Forecasts of future energy independence in the United States aren’t hypothetical daydreams: Production is already on the rise in a big way. Combine that with increased energy efficiency and a decrease in U.S. energy imports and you can construct a bullish outlook for the economy.
Some forecasters already are. Strategists at Pavilion Global Markets pointed out that domestic U.S. oil production has risen 21 per cent in the past 12 monts, while imports have fallen 17 per cent – and they expect the trend to continue with improvements and advances in crude oil production technology, particularly fracking.
While the U.S. energy industry might look like an obvious place for investors to look for opportunities here, energy stocks haven’t exactly wowed anyone yet: The S&P 500 energy index is up just 4.6 per cent over the past 12 months, trailing the 12 per cent return for the broader index.
But the benefits of rising energy independence could be broader. As the current account deficit decreases, competitiveness increases. From Pavilion: “Cheaper, domestically produced oil translates to reduced shipping and manufacturing costs (which increase competitiveness), reduced heating and cooling bills, and improves the auto market,” the strategists said in a note.

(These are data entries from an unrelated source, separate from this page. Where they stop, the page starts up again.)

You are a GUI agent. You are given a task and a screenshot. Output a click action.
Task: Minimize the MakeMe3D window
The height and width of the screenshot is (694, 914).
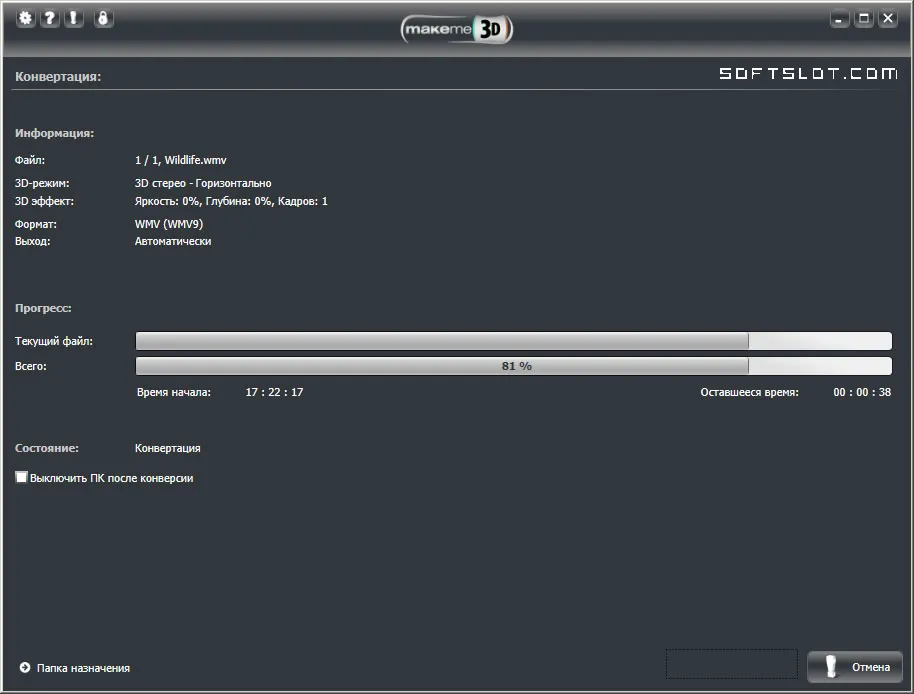pyautogui.click(x=839, y=19)
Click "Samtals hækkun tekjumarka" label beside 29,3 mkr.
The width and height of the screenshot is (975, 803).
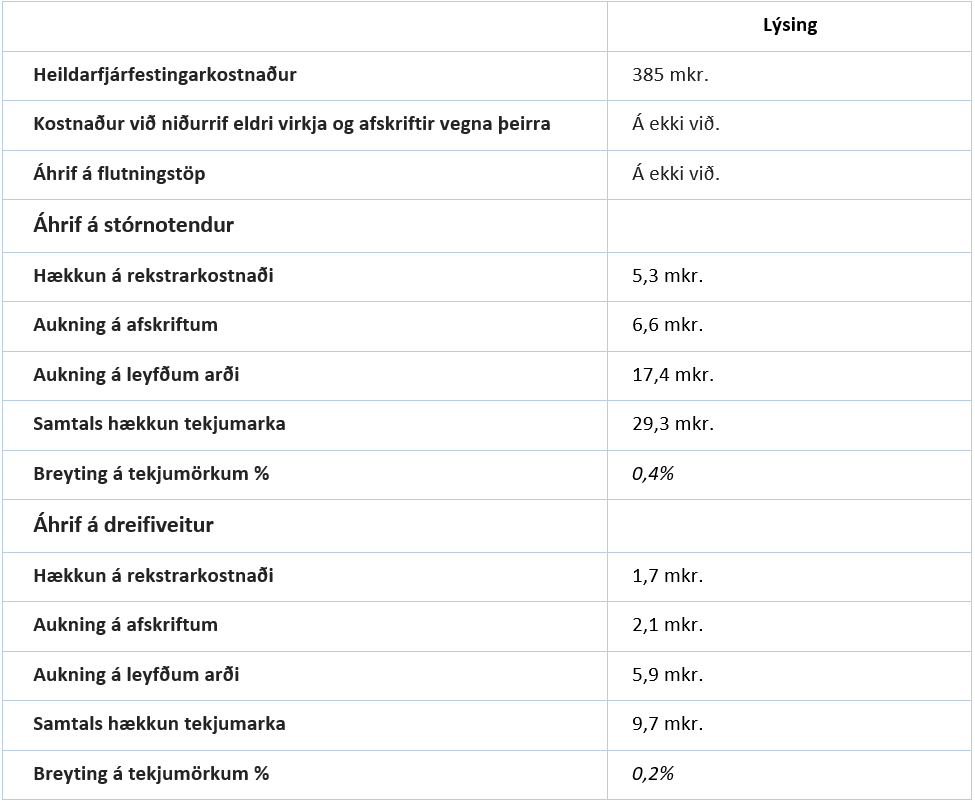pos(159,424)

“The U.S.’s ability to reduce these types of costs, particularly in manufacturing, will contribute to the economy’s ongoing improvements in competitiveness. When considering the exchange rate and unit labour costs, it is currently 14 per cent cheaper to manufacture in the United States now than it was in 2005. In comparison, it is 21 per cent more expensive to manufacture in Canada. Interestingly, the U.S.’s cost competitiveness has improved at the same rate as Germany’s, the country that is often heralded for its exemplary labour cost control.”

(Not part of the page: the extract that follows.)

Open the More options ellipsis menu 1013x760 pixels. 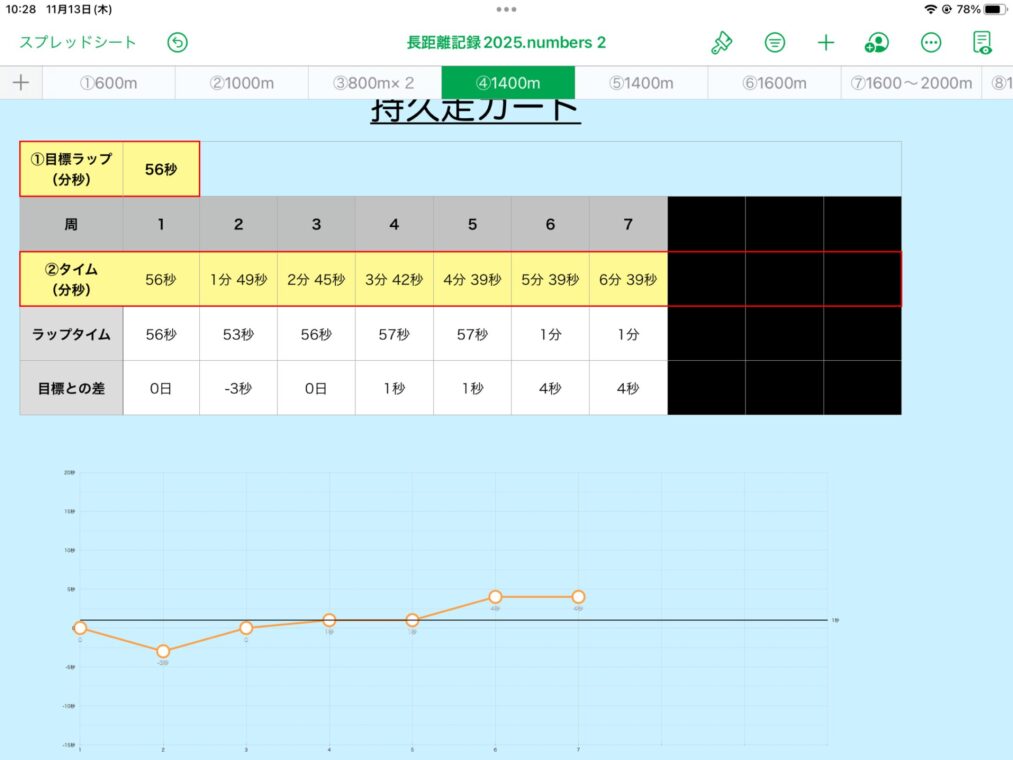[x=931, y=42]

Ed Yardeni, president and chief investment strategist of Yardeni Research, has a similar view. In his latest note to clients, he again stirs up his ongoing debate with Robert Gordon, the Northwestern University professor who has argued that U.S. economic growth has a dismal future.

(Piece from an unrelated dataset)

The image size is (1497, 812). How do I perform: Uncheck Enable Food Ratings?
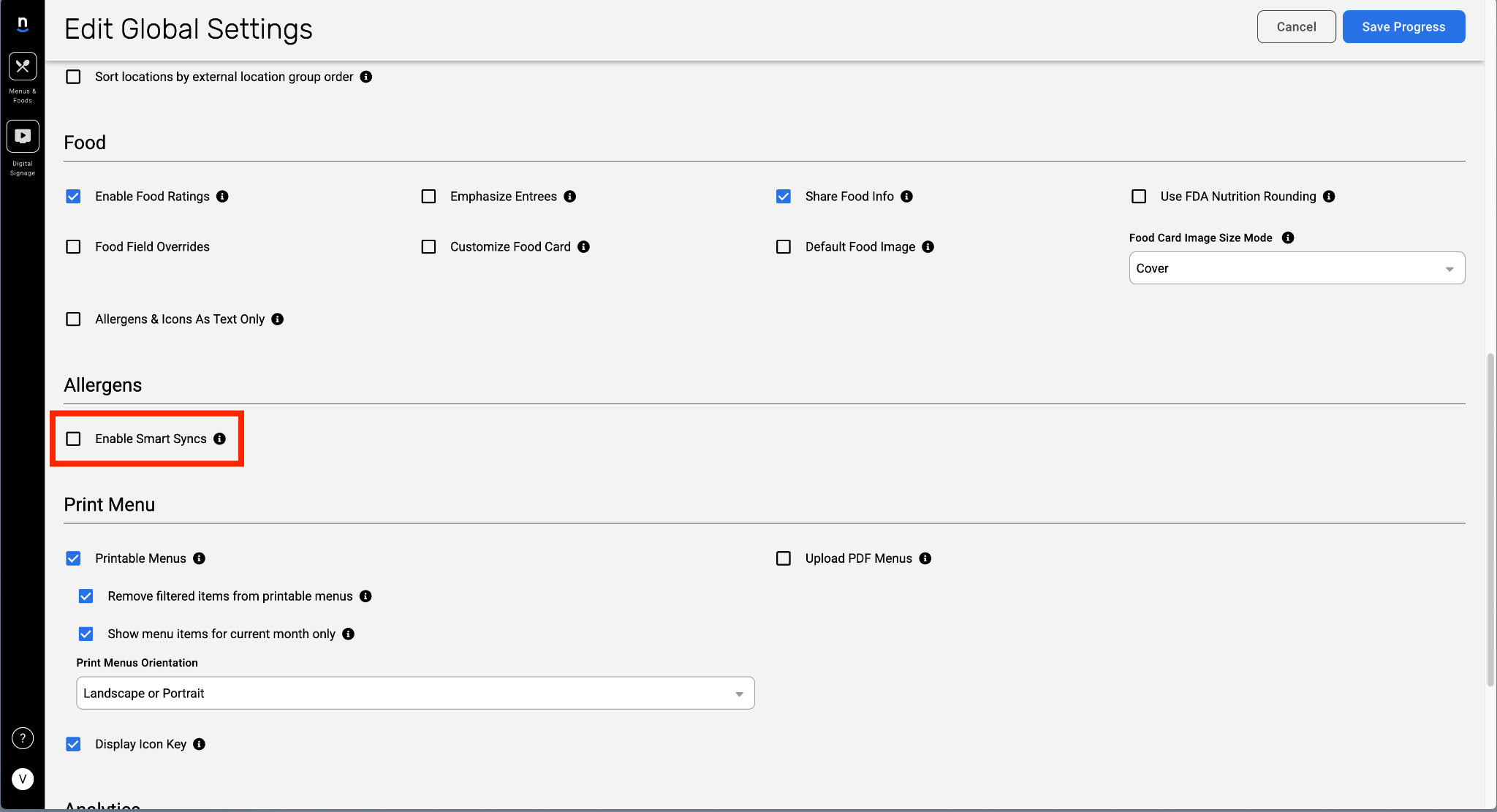pos(73,197)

Mr. Gordon believes that growth will fall to, at best, half its historic rate of 2 per cent a year – with new inventions failing to provide the sort of boosts provided by some of big developments since 1875: The electric light bulb, indoor plumbing, the telephone, the airplane and computers.
Mr. Yardeni, on the other hand, dismisses Mr. Gordon as a modern-day Malthus, arguing that new drilling technologies and cheaper U.S. energy could spur a “fourth revolution.”
“The surprise might be that the future is bright,” Mr. Yardeni reiterates from an earlier argument. “Could it be that we are in the early stages of yet another great bull market in stocks, but are too depressed to know it?”